Victor Garber heads to screen as Ken Taylor

Canadian actor Victor Garber makes his next foray onto the big screen as Ken Taylor, the Canadian diplomat who sheltered six Americans during the 1979 Iranian hostage crisis.
Victor Garber's next screen role is as Canadian diplomat and hero Ken Taylor. (Associated Press)

Canadian actor Victor Garber makes his next foray onto the big screen as Ken Taylor, the Canadian diplomat who sheltered six Americans during the 1979 Iranian hostage crisis.
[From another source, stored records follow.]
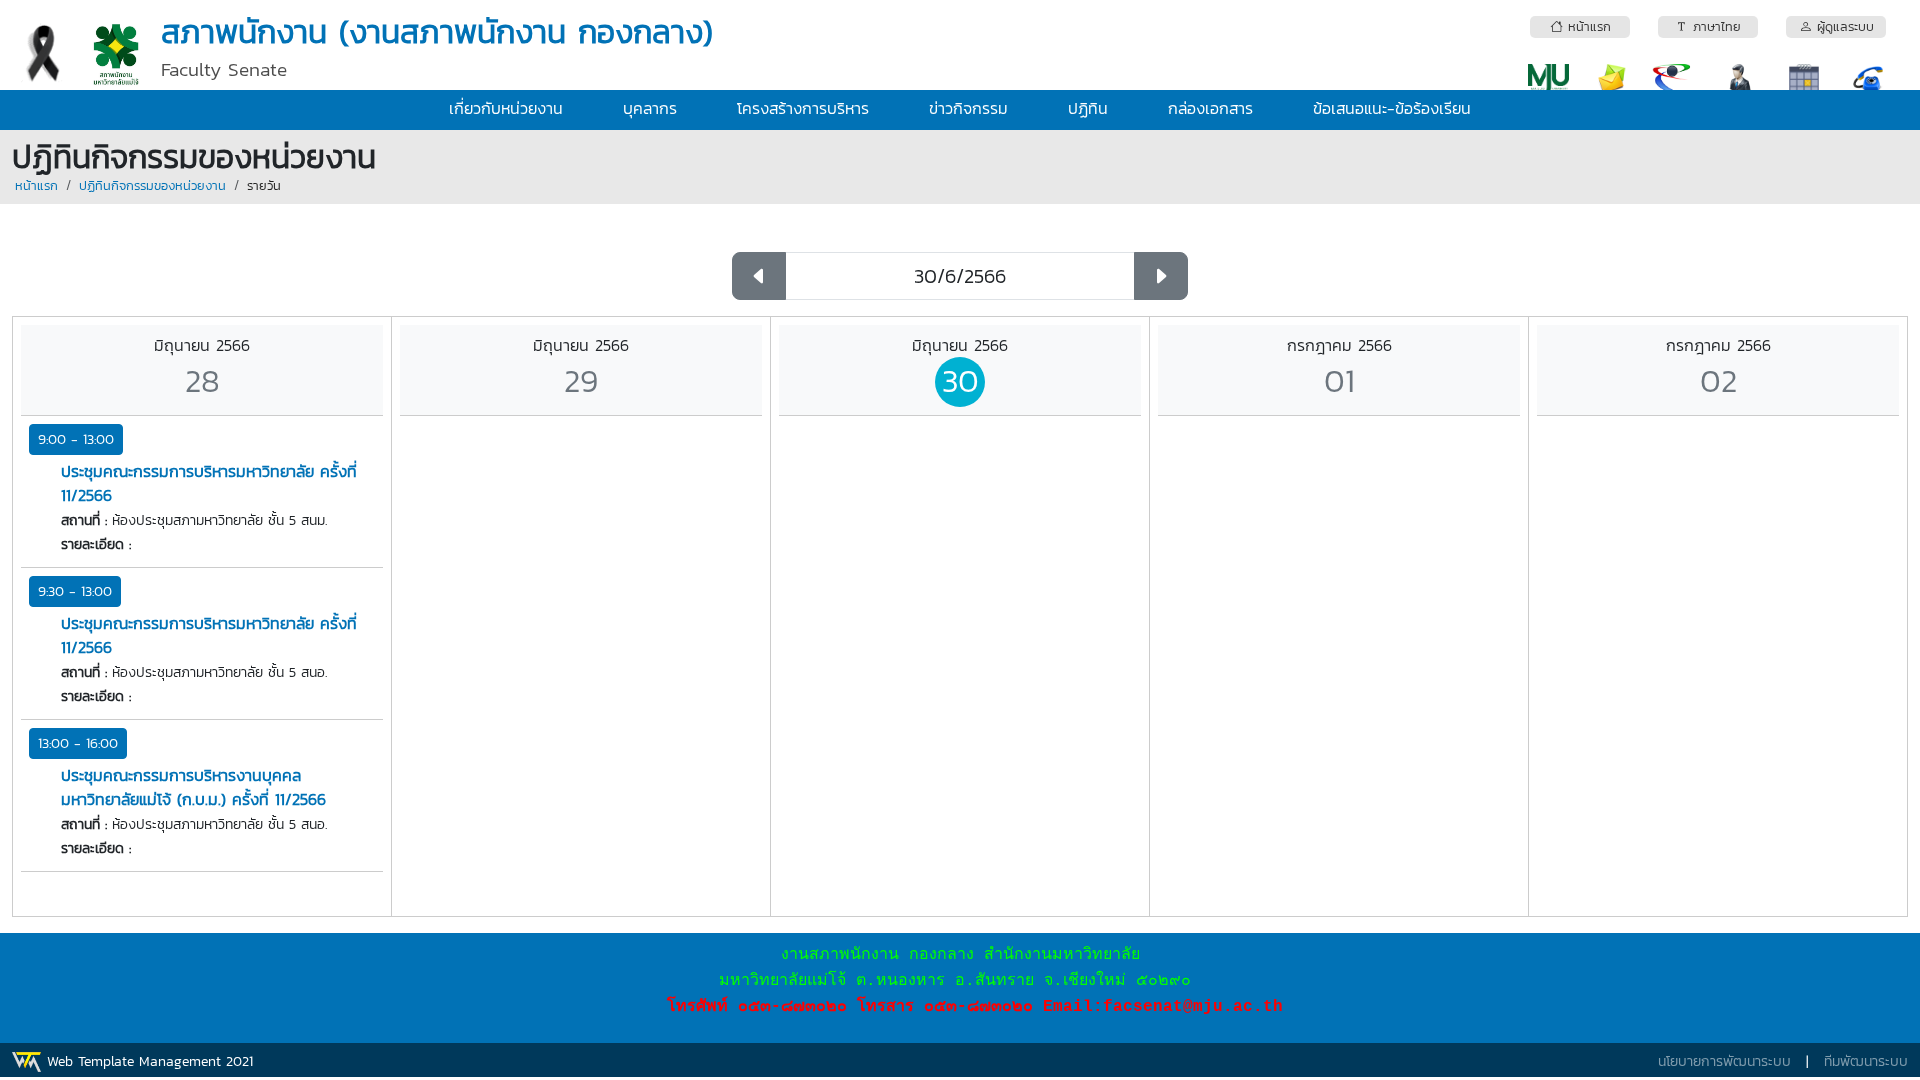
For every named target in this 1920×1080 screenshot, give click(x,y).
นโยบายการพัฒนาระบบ (1724, 1061)
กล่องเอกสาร (1210, 108)
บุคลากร (650, 108)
Like many of the London, Ont.-born actor’s roles, it’s not a lead, but an important part of the ensemble cast of the Ben Affleck-directed film Argo, scheduled to screen at the Toronto International Film Festival.  

"I play Ken Taylor, who is a hero and a remarkable man and still with us, and I hope to meet him someday," Garber said in an interview with Jian Ghomeshi, host of CBC’s Q cultural affairs show.

He calls the story of Argo "crazy and captivating" but admits the movie version of the mission to get the six Americans out of Iran is partly fictionalized.

Garber talked to Q about his early career as a singer with folk band Sugar Shoppe, his first acting gig as Jesus in the legendary 1970s musical Godspell in Toronto and what he looks for when he takes a role.

Garber says his first love is theatre and his long career on the stage has seen him nominated for a Tony Award four times. On TV, he is most associated with his role as a spy and father on Alias, though he also had Emmy nominations for Frasier and Will and Grace.

He says he’s never had a role that catapulted him to stardom, but his turn as the ship’s designer Thomas Andrews, who awaits what he knows is the inevitable sinking with an admirable calm in Titanic, got him a lot of notice. Titanic returned to screens earlier this year in 3D.